Na korzyć złotego przemawia także raport Merrill Lynch, według którego dynamika wzrostu cen w Polsce w ciągu 3-6 miesięcy może zbliżyć się do 5 procent.
Innym pozytywnym czynnikiem jest dalszy spadek bezrobocia, które według minister pracy i polityki społecznej Jolanty Fedak może spaść w połowie tego roku poniżej 10%.
Naszym zdaniem po lekkiej deprecjacji na początku sesji w kolejnych godzinach złoty powinien zacząć się umacniać. W dalszej części tygodnia sytuacja na rynku krajowym będzie uzależniona od zachowania rynku zagranicznego. Jeśli kurs EUR/USD zacznie ponownie rosnąć, to polska waluta także powinna zacząć zyskiwać. Analizując obecną sytuację z punktu widzenia analizy technicznej nie widać aktualnie na wykresach istotnych wsparć, oscylatory nie są mocno wyprzedane, więc kursy mają sporo miejsca do dalszych ewentualnych spadków.

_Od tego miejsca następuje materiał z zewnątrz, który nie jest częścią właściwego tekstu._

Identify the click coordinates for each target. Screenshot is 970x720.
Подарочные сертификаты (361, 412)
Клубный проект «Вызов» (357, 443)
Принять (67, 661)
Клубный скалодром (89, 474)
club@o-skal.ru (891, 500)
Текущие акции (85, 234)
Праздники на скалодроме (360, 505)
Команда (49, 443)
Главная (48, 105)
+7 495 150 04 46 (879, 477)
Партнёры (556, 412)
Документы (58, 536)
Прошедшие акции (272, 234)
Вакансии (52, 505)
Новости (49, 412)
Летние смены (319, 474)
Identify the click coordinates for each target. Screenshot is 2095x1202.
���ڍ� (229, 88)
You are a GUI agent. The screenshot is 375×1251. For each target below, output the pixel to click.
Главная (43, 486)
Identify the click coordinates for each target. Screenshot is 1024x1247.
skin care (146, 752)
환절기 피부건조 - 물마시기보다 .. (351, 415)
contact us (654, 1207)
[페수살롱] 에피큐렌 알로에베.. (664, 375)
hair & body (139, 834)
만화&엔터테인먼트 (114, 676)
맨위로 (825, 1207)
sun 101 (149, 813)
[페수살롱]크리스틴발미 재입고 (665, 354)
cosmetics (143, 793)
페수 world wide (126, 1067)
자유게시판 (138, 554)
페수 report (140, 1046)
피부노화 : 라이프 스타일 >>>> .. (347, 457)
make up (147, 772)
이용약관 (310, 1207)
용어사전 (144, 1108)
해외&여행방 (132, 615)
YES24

Sesja azjatycka nie przyniosła większych zmian w wycenie większości par głównych. Kurs EUR/USD pozostaje w zakresie wąskiej konsolidacji ograniczonej przedziałem 1,5730-1,5830. Najniższy od ponad roku wzrost wydatków konsumenckich zaledwie o 0,1% odnotowany w lutym oraz spadająca presja inflacyjna są mocnymi przesłankami za kolejnymi obniżkami stóp procentowych w USA. Jednocześnie wciąż napływają informacje świadczące o dobrej kondycji gospodarki strefy euro, co oddala perspektywę poluzowania polityki monetarnej przez ECB. Niekorzystny dla dolara dysparytet stóp procentowych, w dalszym ciągu będzie czynnikiem wspierającym trend wzrostowy relacji EUR/USD. Pierwszymi oporami dla dalszych wzrostów kuru EUR/USD są odpowiednio poziomy: 1,5830, 1,5860 i 1,5905. Wsparcia zlokalizowane są w rejonie 1,5680-1,5730. Słabsze od oczekiwań dane o nowych inwestycjach na rynku nieruchomości w Japonii, przeceniły azjatyckie indeksy giełdowe i jena. Luty był ósmym z rzędu miesiącem, w którym odnotowano spadek liczby rozpoczętych budów. Tym razem wyniósł on 5% i był nieznacznie lepszy od styczniowego (-5,7%). Z technicznego punktu widzenia, USD/JPY po wyznaczeniu tegorocznych dołków na poziomie 95,77, wydaje się że celem dla tej pary na najbliższe dni jest rejon 102,50. Z danych makroekonomicznych, mogących mieć wpływ na dzisiejsze notowania walut będą publikowane o godzinie 11.00 indeks nastrojów konsumenckich w strefie euro oraz indeks aktywności gospodarczej na środkowym - zachodzie USA. Indeks Chicago PMI poznamy o 15.45 i wynieść ma w marcu 46,7 pkt. wobec 44,5 pkt miesiąc wcześniej.